全5曲すべてコルトレーンの書きおろした新曲で、「Crescent」「Wish One」「Lonnie's Lament」と言った名曲が入っているのはこのアルバム です。さっきからこのアルバムを何周も聴いてるんですけど、昔は「おとなしい曲が多いし演奏も弱い、冴えないアルバムだな」と思っていたのが信じられないほど、聴けば聴くほど味が出て痺れています…。
「Crescent」はテーマが実に美しい曲で、僕は『Live In Japan』でものすごいフリーのあとにこの曲のテーマが現れた時に泣いてしまった記憶が。。この曲って構成が面白くて、ルバート部分のイントロがついて、そこからテーマに繋がるんですが、このテーマが転調しているものだからサビみたいに聴こえます。それが終わるとテンポをあげたビートが出て生きてアドリブ、みたいな。いやあ、これは曲自体が素晴らしいです。
ただ、この録音でのコルトレーンの演奏がぶっきらぼうというか冴えない…と思ったら、アドリブの後半からがすごかったです。もう、マッコイ・タイナーは伴奏をやめちゃってましたけどね。。
「Lonnie's Lament」は「Crescent」のバリエーションのような曲で、マイナーバラード調のテーマをルバートで演奏し終わると、ブローイング・コーラスはインテンポと、大まかな構成が同じ。違いと言えば、アドリブを持つのがコルトレーンじゃなくてマッコイとジミー・ギャリソンみたいな。ふたりの演奏を聴かせるようにしたんですね。
「Wish One」、哀愁あふれるメッチャいい曲なんですけど…あ、これ、
劇場版銀河鉄道999で使ってた音楽 はこれのパクリか。。憂愁のヘッドだけでなく、それを受けたアドリブ・パートの構成力が見事。コルトレーンをはじめ、バップの流れを受けた50~60年代のジャズ・ミュージシャンって、アドリブになった途端にテーマとは関係ない事を演奏したりしますが、これは曲を見事に形にした素晴らしい演奏でした。
「The Drum Thing」はエルヴィン・ジョーンズ大フィーチャーの曲ですが、ベースがずっとペダルしているのと、テーマ部分が実に味があっていいです!

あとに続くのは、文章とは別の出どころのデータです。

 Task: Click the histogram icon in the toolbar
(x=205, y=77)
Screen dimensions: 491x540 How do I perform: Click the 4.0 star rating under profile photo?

このアルバム、全体的にコルトレーンの演奏にちょっと元気がないです。テーマなんてどの曲もメゾピアノぐらいで、アクセントもアーティキュレーションも判然としないほど。というか、テナーの出音自体はコルトレーンよりファラオ・サンダースやアーチー・シェップの方がいい音だしますよね。。ところがアドリブに入ると切れも構成力もあるのが不思議。なんだろ…体調は悪いんだけどハートがある音楽、みたいな。
そんな次第で、
私にとってのこのアルバムは、コルトレーンの書いた新曲とそれをモノにする構成力の演奏を堪能するもの 。何だろ…このへんのコルトレーンの音楽って、曲がどうこうじゃなくて、その人すべてを音という形にしているようで、聴いていて痺れてしまいます。渋めだけど、いいアルバムだと思います。